Identify every line in the records below that contains the word "width", and copy each of those lines.

RECORDS PROVIDED:
┌──

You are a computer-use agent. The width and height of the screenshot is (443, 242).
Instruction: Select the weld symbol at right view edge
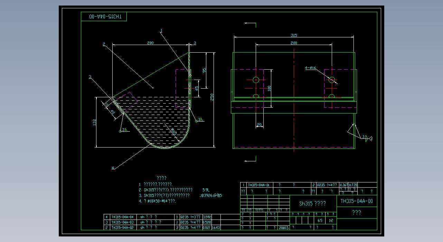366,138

└──
┌──

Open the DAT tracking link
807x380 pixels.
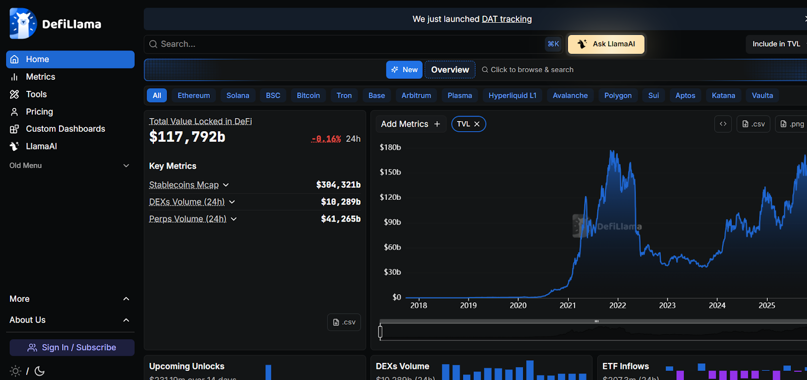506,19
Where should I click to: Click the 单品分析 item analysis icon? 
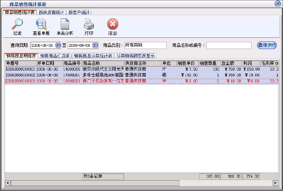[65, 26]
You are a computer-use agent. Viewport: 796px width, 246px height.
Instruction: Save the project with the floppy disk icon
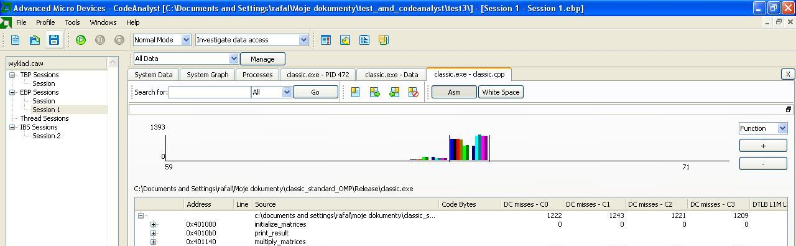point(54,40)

└──

OUTPUT:
You are a computer-use agent. The width and height of the screenshot is (443, 242).
You are a computer-use agent. Viewport: 796px width, 246px height.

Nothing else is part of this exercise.